* _EXERCISE PROMPT_: Scan the records below for the line containing "You are a GUI" and the line containing "Image resolution: width=500". Copy both, plus every line between, exactly.

* _DATASET ENTRIES_:
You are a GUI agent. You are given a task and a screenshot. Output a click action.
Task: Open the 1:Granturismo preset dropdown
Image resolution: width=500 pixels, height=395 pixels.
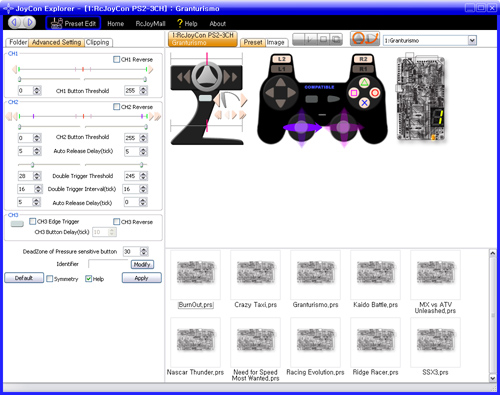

* * *

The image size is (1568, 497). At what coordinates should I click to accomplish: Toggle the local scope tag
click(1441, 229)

* _EXPECTED ANSWER_:
You are a GUI agent. You are given a task and a screenshot. Output a click action.
Task: Open the 1:Granturismo preset dropdown
Image resolution: width=500 pixels, height=395 pixels.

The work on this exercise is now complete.